--- START OF PROVIDED MATERIAL ---

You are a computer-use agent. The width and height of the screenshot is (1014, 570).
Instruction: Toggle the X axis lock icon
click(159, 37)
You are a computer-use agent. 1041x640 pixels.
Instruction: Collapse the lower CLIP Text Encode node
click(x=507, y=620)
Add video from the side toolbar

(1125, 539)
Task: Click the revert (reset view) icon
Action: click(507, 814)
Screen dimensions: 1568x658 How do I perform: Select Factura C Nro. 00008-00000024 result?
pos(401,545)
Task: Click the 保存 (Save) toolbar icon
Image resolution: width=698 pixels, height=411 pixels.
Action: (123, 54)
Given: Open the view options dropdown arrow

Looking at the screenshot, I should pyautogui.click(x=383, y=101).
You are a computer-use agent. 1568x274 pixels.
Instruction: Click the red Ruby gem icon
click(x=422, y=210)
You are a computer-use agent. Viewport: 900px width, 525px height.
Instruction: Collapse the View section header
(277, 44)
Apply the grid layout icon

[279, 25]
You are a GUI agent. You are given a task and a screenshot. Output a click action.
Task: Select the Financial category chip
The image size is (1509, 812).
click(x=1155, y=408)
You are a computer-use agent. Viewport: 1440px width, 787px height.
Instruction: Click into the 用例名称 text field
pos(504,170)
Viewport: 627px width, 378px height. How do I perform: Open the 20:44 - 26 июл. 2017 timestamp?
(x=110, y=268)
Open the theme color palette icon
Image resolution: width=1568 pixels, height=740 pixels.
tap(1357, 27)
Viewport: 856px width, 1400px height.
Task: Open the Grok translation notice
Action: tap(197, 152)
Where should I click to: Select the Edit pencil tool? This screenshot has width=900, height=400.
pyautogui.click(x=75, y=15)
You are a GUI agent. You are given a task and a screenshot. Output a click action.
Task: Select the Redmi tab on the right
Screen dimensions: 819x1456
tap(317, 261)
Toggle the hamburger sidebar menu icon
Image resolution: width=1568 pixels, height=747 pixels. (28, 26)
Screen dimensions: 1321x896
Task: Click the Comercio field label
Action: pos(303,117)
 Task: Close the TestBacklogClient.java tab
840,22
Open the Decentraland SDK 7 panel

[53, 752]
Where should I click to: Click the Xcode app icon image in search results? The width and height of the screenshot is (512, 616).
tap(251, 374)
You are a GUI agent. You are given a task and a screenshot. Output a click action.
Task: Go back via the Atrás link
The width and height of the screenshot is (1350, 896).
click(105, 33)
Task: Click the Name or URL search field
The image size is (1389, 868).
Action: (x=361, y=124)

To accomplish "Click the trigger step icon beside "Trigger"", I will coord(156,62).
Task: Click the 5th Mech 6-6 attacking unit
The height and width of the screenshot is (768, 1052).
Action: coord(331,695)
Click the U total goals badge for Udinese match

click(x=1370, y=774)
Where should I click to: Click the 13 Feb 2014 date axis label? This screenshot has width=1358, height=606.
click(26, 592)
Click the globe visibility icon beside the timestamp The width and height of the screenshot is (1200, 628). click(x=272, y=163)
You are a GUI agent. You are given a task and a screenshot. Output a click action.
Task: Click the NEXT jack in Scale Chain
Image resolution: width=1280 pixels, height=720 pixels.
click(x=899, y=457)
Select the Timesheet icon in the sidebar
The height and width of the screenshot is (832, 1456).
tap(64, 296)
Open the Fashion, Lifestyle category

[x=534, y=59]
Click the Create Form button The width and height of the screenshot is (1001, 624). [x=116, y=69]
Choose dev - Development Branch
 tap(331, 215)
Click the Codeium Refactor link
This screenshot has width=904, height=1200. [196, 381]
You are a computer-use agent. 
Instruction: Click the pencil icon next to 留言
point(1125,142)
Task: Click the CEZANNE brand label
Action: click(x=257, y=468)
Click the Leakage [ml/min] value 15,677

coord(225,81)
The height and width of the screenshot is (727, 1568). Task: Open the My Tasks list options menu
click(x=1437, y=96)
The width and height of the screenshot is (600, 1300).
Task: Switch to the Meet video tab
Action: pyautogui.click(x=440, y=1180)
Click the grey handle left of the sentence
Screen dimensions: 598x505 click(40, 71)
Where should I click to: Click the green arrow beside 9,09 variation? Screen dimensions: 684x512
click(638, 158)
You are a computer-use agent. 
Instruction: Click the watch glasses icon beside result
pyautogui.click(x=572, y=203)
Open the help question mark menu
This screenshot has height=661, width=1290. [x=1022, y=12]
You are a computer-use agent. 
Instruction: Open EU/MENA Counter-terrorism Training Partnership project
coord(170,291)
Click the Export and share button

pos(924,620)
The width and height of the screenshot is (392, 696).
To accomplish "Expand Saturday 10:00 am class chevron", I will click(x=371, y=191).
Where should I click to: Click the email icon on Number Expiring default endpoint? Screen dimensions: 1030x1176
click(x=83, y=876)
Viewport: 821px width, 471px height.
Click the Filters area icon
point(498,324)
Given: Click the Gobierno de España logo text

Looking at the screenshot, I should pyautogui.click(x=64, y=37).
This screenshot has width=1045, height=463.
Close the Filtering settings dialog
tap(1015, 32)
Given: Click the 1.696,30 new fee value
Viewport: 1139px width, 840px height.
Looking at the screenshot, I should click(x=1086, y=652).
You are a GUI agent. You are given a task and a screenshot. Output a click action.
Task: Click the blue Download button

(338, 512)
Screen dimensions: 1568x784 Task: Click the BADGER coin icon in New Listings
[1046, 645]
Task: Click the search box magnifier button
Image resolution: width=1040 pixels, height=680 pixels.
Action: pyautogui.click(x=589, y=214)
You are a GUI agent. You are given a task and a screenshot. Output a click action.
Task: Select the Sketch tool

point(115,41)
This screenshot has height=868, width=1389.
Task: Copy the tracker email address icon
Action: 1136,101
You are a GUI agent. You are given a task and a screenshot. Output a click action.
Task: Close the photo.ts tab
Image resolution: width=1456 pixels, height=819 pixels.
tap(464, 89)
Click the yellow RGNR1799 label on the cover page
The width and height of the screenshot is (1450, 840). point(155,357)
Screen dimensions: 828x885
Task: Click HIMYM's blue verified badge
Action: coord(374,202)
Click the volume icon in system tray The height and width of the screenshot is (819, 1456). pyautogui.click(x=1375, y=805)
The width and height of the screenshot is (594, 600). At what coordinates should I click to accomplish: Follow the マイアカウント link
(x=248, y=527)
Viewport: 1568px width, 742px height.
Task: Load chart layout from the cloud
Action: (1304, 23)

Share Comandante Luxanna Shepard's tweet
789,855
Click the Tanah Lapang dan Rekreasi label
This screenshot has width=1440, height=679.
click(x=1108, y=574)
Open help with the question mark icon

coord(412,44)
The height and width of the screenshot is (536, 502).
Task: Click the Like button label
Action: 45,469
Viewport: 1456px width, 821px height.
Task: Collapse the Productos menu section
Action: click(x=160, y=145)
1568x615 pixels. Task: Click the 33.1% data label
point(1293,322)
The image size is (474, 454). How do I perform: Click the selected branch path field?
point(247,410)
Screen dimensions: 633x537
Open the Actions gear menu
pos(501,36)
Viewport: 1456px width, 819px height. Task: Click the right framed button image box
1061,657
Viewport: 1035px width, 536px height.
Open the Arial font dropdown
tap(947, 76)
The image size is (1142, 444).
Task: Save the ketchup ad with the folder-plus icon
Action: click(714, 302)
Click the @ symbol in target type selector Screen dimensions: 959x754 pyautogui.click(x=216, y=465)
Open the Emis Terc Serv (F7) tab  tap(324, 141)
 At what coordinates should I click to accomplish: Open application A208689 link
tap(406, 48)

--- END OF PROVIDED MATERIAL ---

Give the number of lines in the records above that contain the string "Close", counting only matches with the same case. Reply with the number alone.

● TASK OUTPUT: 3